* What is expected
There is one span to output from the data below: the lines starting at the line with "Given: Click the search resources input field" and ending at the line with "Task: Go up one folder level". Output it exactly, ends included, nothing more.

Stored data entries
# # #

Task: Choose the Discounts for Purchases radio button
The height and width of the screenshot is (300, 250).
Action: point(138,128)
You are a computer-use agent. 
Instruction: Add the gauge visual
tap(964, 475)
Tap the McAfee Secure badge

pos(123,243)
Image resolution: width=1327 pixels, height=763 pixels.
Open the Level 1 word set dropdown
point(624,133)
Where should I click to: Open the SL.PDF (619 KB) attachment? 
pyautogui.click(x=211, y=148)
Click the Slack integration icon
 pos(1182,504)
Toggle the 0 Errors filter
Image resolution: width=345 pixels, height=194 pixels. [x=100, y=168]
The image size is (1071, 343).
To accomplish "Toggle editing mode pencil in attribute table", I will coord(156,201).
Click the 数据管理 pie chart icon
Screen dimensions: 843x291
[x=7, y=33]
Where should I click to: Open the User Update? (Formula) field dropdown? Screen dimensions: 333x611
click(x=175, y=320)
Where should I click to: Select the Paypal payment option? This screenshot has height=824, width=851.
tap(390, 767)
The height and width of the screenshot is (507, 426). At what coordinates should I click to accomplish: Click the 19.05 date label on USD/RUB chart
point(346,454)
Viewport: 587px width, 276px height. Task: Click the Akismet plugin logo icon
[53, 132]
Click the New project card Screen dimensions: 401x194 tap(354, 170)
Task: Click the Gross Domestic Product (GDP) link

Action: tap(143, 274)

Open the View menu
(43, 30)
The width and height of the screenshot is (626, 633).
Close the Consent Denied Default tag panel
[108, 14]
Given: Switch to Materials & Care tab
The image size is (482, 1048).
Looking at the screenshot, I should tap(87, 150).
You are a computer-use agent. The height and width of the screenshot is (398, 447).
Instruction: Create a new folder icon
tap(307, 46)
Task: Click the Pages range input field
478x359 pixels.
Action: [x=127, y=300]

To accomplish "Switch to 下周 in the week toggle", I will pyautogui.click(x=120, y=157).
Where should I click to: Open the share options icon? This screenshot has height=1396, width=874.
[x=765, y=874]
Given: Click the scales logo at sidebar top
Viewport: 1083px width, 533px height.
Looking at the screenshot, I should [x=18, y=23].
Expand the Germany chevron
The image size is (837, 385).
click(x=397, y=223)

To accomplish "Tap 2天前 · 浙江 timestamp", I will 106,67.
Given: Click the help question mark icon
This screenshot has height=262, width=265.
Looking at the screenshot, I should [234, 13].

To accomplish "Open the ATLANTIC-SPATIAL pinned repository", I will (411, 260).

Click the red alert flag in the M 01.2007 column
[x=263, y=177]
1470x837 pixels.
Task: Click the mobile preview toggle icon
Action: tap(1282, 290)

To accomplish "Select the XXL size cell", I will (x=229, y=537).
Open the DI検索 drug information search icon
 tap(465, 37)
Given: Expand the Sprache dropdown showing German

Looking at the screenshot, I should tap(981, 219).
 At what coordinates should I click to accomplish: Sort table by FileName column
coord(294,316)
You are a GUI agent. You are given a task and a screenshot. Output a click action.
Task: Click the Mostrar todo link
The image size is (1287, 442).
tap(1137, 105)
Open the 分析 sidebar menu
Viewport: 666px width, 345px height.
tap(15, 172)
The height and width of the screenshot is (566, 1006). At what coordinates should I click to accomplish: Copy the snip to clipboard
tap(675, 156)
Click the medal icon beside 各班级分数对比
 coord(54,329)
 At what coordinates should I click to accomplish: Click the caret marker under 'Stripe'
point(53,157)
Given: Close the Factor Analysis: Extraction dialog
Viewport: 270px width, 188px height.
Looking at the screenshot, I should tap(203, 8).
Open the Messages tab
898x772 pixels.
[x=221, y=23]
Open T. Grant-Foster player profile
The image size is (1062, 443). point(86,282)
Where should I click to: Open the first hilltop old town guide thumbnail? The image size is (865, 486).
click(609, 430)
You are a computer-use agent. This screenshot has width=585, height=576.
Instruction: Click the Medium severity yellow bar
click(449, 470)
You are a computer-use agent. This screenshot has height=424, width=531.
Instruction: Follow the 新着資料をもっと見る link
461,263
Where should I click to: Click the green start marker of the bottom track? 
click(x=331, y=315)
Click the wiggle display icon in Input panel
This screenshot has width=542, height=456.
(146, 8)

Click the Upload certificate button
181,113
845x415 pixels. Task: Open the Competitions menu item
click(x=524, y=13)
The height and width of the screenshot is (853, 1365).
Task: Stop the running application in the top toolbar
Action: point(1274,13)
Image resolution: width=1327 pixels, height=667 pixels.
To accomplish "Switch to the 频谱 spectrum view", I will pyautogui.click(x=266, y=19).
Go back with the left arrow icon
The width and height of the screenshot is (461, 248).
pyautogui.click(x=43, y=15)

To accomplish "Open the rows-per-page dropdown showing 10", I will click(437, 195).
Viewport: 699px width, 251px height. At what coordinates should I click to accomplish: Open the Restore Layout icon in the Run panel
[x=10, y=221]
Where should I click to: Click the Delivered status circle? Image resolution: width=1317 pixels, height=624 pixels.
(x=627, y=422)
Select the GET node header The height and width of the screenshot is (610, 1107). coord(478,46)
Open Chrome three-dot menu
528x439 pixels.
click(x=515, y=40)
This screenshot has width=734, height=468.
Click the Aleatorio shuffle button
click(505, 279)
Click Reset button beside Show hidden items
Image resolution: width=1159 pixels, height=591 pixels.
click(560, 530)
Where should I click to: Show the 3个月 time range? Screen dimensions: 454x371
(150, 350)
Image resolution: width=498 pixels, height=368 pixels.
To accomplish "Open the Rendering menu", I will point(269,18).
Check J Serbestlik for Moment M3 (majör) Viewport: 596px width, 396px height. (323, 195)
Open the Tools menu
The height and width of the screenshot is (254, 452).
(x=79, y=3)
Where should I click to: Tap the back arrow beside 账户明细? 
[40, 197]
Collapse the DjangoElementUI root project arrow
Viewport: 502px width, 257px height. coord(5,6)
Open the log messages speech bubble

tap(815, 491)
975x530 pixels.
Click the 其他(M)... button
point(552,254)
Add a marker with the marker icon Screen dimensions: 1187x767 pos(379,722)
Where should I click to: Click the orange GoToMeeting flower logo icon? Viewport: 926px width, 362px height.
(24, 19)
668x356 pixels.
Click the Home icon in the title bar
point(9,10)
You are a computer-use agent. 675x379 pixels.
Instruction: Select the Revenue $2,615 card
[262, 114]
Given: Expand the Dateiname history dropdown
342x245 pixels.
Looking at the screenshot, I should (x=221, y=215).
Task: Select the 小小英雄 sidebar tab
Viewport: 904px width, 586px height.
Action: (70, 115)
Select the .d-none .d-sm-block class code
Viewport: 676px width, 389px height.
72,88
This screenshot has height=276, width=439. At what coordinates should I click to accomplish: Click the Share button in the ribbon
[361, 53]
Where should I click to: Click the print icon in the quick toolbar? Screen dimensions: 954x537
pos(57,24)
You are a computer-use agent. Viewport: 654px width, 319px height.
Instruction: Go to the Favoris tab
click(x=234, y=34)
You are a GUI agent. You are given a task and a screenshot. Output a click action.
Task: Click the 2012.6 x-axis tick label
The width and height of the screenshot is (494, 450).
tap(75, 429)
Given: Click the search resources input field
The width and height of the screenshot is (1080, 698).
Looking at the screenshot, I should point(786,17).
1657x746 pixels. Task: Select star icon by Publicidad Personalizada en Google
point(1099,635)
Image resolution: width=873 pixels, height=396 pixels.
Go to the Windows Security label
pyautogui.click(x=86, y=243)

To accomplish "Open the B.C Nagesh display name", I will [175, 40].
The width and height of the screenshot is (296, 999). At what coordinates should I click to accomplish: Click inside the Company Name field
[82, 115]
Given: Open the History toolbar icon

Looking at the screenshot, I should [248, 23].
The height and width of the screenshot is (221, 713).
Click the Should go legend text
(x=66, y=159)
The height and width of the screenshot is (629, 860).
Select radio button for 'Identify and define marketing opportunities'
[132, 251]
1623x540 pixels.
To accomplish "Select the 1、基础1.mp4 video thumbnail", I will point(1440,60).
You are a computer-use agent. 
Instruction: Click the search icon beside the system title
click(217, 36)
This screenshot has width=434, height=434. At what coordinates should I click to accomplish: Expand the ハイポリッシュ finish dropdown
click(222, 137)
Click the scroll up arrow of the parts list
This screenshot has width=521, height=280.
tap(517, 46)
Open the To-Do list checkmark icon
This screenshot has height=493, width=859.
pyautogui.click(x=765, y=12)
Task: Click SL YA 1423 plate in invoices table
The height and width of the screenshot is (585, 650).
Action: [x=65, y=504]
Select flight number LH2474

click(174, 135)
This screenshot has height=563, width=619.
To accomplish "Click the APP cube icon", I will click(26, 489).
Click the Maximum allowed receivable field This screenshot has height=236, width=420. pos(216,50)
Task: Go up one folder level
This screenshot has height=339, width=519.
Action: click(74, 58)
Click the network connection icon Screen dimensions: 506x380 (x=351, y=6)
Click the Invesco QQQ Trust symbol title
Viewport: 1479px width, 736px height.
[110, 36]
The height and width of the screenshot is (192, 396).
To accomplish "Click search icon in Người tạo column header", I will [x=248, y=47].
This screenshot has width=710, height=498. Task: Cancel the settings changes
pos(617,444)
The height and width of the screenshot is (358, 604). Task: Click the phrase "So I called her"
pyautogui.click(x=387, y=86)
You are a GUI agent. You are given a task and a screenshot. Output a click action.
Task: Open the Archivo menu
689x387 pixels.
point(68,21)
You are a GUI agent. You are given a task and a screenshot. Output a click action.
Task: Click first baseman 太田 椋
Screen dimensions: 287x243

# # #

* Solution to this task
Given: Click the search resources input field
The width and height of the screenshot is (1080, 698).
Looking at the screenshot, I should point(786,17).
1657x746 pixels. Task: Select star icon by Publicidad Personalizada en Google
point(1099,635)
Image resolution: width=873 pixels, height=396 pixels.
Go to the Windows Security label
pyautogui.click(x=86, y=243)

To accomplish "Open the B.C Nagesh display name", I will [175, 40].
The width and height of the screenshot is (296, 999). At what coordinates should I click to accomplish: Click inside the Company Name field
[82, 115]
Given: Open the History toolbar icon

Looking at the screenshot, I should [248, 23].
The height and width of the screenshot is (221, 713).
Click the Should go legend text
(x=66, y=159)
The height and width of the screenshot is (629, 860).
Select radio button for 'Identify and define marketing opportunities'
[132, 251]
1623x540 pixels.
To accomplish "Select the 1、基础1.mp4 video thumbnail", I will point(1440,60).
You are a computer-use agent. 
Instruction: Click the search icon beside the system title
click(217, 36)
This screenshot has width=434, height=434. At what coordinates should I click to accomplish: Expand the ハイポリッシュ finish dropdown
click(222, 137)
Click the scroll up arrow of the parts list
This screenshot has width=521, height=280.
tap(517, 46)
Open the To-Do list checkmark icon
This screenshot has height=493, width=859.
pyautogui.click(x=765, y=12)
Task: Click SL YA 1423 plate in invoices table
The height and width of the screenshot is (585, 650).
Action: [x=65, y=504]
Select flight number LH2474

click(174, 135)
This screenshot has height=563, width=619.
To accomplish "Click the APP cube icon", I will click(26, 489).
Click the Maximum allowed receivable field This screenshot has height=236, width=420. pos(216,50)
Task: Go up one folder level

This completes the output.